Together, these three satellites deliver 1,000 television channels to more than 160 million homes to support a broadcast business that – albeit gradually decreasing — accounted for 59% of the €287 million earned by Eutelsat in the three months ended September.
On October 7, Eutelsat said signals originated in Iran disrupt foreign broadcasts in the country of Hotbird 13C as authorities there try to crack down on mass protests. The company’s Eutelsat 7B satellite, positioned at 7 degrees East, is also affected by interference.
Eutelsat’s forthcoming Hotbird 13F and 13G will be based on Airbus’ new Eurostar Neo design, which promises improvements in payload capacity, energy efficiency and thermal control systems.
Notably, they have also improved “uplink signal protection and resilience” to resist attempts to disrupt their services, according to Eutelsat.
Eutelsat declined to comment on how Hotbird 13F and 13G would protect against signal interference for safety reasons, and Airbus referred questions to Eutelsat.
The French operator has previously helped push anti-jamming technology across its fleet to protect its revenue.

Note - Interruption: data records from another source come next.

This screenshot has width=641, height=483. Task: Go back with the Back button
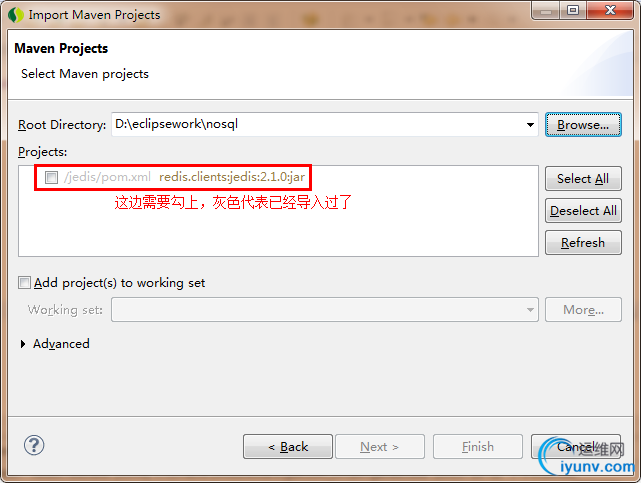coord(288,447)
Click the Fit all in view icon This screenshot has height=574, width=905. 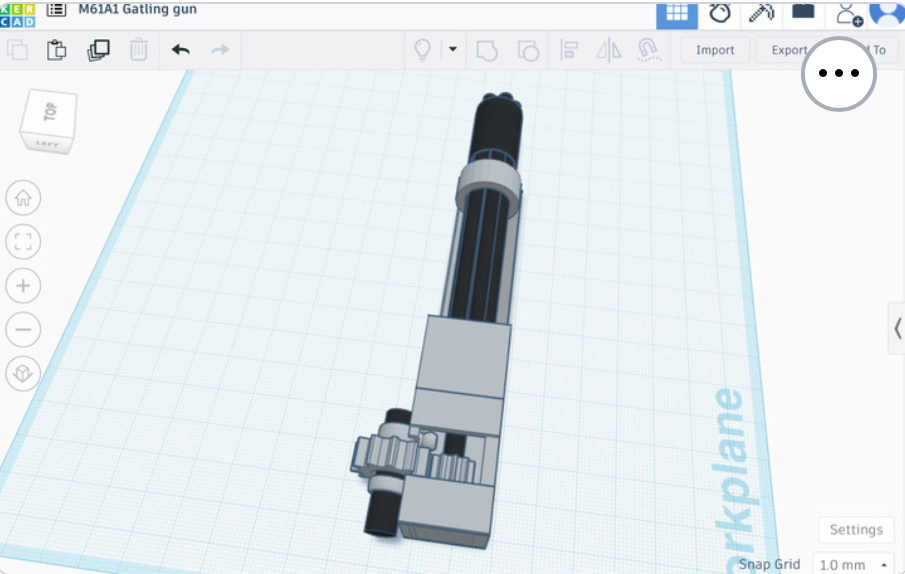click(23, 242)
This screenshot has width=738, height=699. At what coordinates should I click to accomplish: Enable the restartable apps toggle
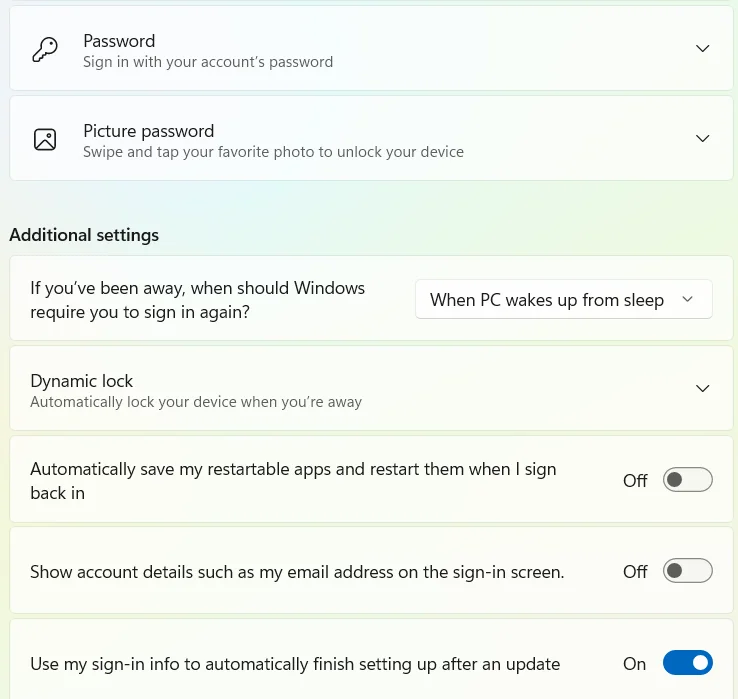click(x=688, y=480)
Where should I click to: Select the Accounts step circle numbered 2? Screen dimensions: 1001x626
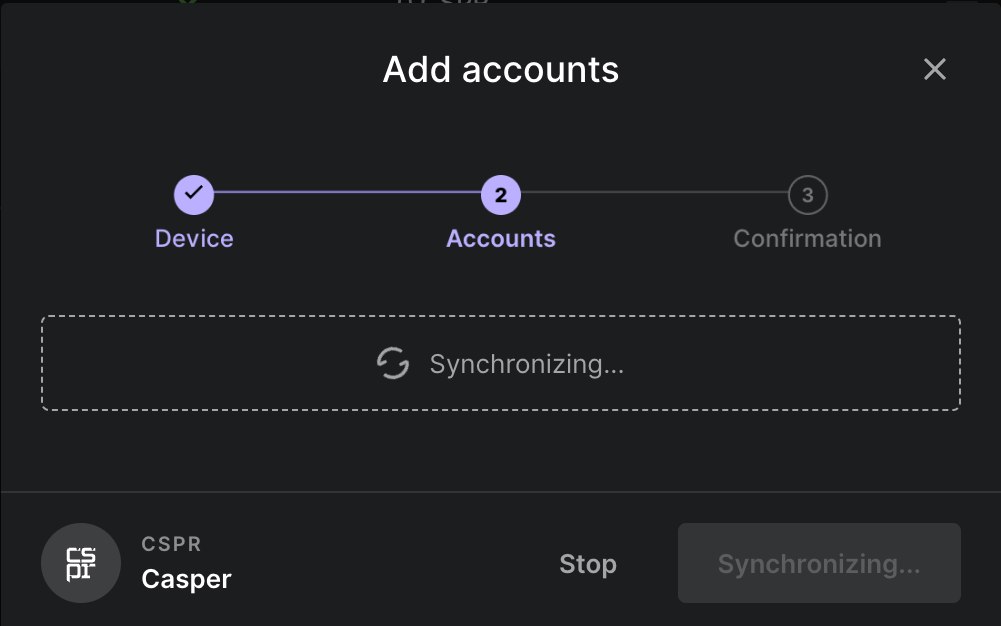coord(500,195)
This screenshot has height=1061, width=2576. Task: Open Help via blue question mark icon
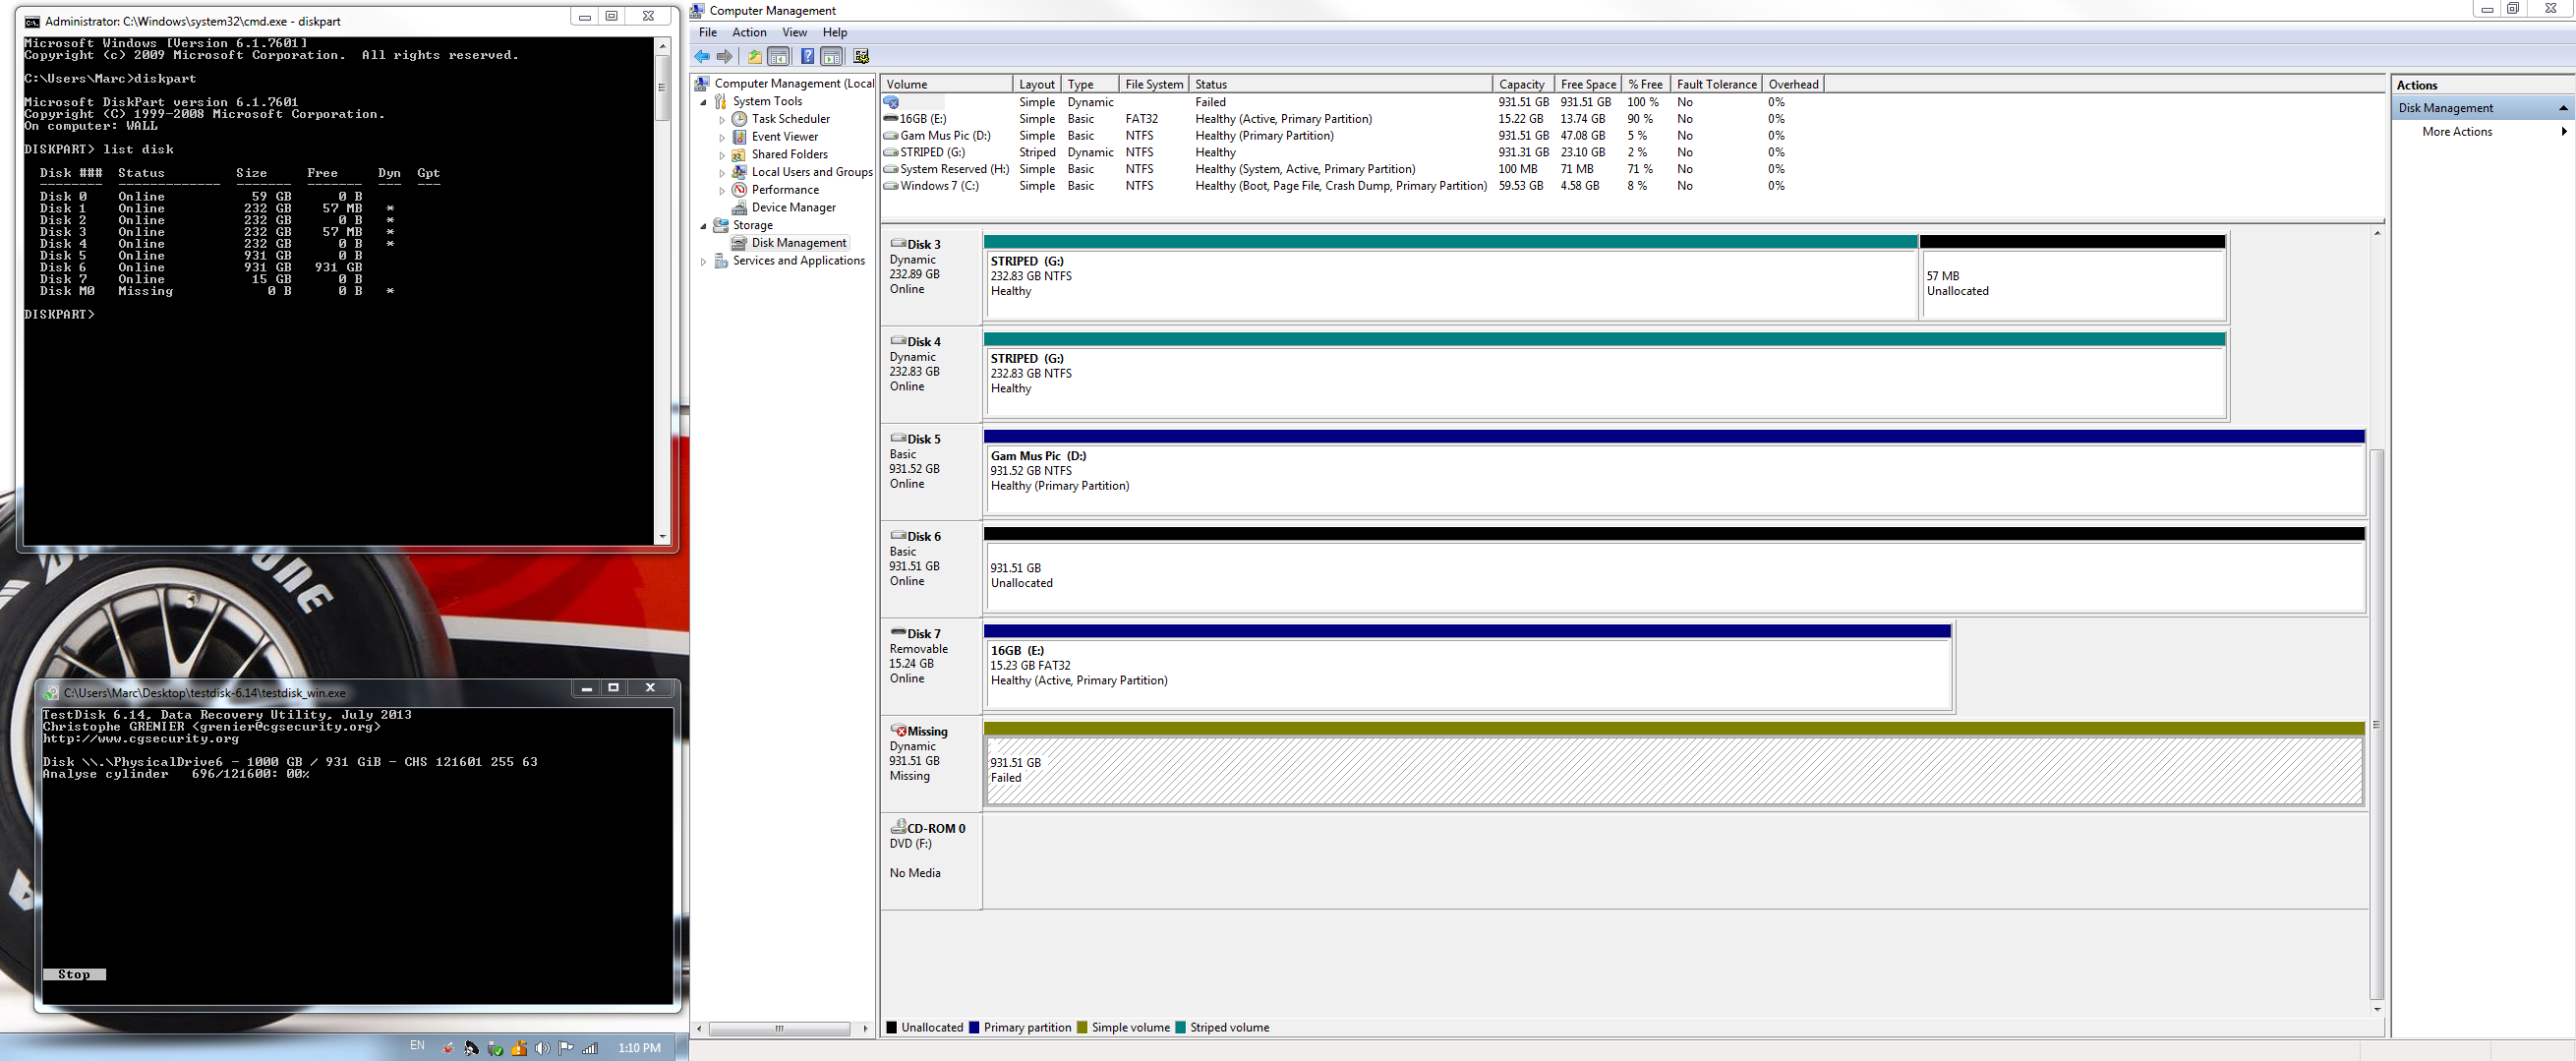pos(807,57)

The Eutelsat 8 West B satellite, launched in 2015 with Middle East coverage, carried experimental frequency converters to protect against interference.
Eutelsat ordered this satellite from Thales Alenia Space in 2013 following signal disruptions in the region during the anti-government Arab Spring unrest earlier in the decade.

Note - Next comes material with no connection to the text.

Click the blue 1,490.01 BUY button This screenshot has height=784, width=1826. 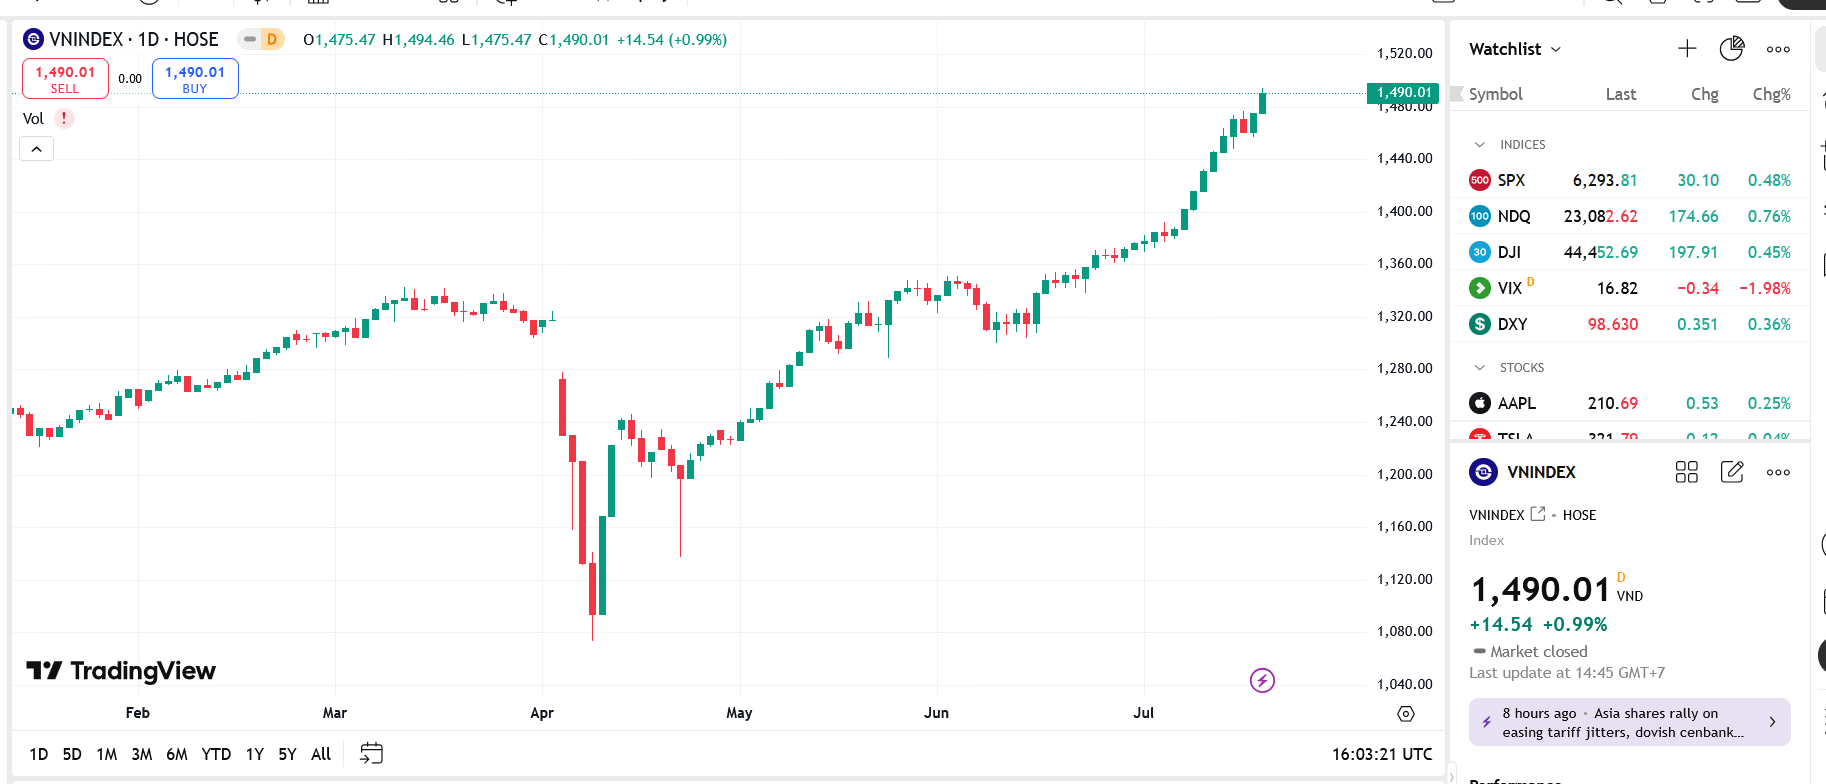[195, 79]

Hotbird 13F is the first satellite based on Airbus’ Eurostar Neo platform, developed with funding from space agencies in Europe and the UK.
Airbus has sold a total of eight satellites based on the platform, including a military communications spacecraft for the UK MoD.
Hotbird 13G comes from Beluga
A few hours after Hotbird 13F lifted off, its twin landed at Kennedy Space Center in Florida, having arrived in an Airbus BelugaST from France.
It is the first Beluga to visit the United States since the European Tranquility Module was delivered to the International Space Station for a space shuttle launch in 2009.
Large geostationary satellites usually travel internationally in large Ukrainian Antonov aircraft or slower boats amidst the disruption caused by Russia’s war in Ukraine.
Airbus in January offered oversized cargo transportation for customers with its fleet of five BelugaST aircraft, which until recently were used to transport large aircraft parts between the manufacturer’s locations.
These internal needs are gradually being transferred to new, larger BelugaXL aircraft to make BelugaST available for commercial transport needs.